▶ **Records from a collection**
+++++
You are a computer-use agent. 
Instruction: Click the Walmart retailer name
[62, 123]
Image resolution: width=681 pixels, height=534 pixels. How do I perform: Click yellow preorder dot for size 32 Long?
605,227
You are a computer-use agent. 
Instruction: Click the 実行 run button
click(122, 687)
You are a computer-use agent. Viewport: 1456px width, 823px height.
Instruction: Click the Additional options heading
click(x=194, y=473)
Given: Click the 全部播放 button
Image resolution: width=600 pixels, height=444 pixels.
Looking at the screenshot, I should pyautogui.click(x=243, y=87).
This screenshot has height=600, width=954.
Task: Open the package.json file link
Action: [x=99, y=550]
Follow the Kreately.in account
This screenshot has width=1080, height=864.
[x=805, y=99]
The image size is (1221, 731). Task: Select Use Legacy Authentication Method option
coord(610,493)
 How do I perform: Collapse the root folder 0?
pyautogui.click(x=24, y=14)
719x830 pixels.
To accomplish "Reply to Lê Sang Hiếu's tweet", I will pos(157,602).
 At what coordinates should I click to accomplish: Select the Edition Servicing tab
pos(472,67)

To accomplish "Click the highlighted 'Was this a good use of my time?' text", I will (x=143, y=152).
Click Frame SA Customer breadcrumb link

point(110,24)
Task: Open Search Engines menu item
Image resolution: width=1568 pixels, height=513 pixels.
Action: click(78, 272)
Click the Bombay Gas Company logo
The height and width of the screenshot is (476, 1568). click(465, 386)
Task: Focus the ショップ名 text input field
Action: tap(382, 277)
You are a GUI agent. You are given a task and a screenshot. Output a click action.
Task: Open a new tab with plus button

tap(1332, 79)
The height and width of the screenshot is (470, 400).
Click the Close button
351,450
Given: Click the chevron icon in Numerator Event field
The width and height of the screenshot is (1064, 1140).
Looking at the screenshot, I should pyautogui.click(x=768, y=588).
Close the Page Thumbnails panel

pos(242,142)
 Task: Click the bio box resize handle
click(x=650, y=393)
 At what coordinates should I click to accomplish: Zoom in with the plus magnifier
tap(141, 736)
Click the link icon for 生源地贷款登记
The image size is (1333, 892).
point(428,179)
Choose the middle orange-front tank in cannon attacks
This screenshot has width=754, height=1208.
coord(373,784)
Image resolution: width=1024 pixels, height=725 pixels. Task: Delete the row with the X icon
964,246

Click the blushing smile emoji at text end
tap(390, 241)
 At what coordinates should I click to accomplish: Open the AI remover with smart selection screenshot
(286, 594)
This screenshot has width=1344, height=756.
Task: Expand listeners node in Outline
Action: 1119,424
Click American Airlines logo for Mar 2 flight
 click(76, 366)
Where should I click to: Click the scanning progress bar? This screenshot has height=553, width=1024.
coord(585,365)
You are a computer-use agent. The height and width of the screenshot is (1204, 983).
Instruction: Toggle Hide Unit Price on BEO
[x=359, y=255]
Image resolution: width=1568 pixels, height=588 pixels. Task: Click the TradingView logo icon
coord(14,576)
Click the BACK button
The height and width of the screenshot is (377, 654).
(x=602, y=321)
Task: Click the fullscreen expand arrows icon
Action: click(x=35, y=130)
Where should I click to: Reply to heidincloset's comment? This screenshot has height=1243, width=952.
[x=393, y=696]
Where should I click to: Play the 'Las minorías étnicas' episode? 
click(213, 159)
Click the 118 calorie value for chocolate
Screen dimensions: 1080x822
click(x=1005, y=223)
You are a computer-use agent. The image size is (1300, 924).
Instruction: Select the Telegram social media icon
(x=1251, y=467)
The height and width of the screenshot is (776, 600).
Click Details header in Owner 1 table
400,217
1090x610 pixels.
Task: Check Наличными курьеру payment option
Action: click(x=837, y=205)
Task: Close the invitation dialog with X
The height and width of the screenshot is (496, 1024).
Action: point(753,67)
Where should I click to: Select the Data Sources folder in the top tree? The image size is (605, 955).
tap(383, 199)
+++++
▶ **EXERCISE INSTRUCTIONS**
Given the word "will", show every line of the records that contains it.

▶ **ANSWER SECTION**
To accomplish "Reply to Lê Sang Hiếu's tweet", I will pos(157,602).
To accomplish "Click the highlighted 'Was this a good use of my time?' text", I will (x=143, y=152).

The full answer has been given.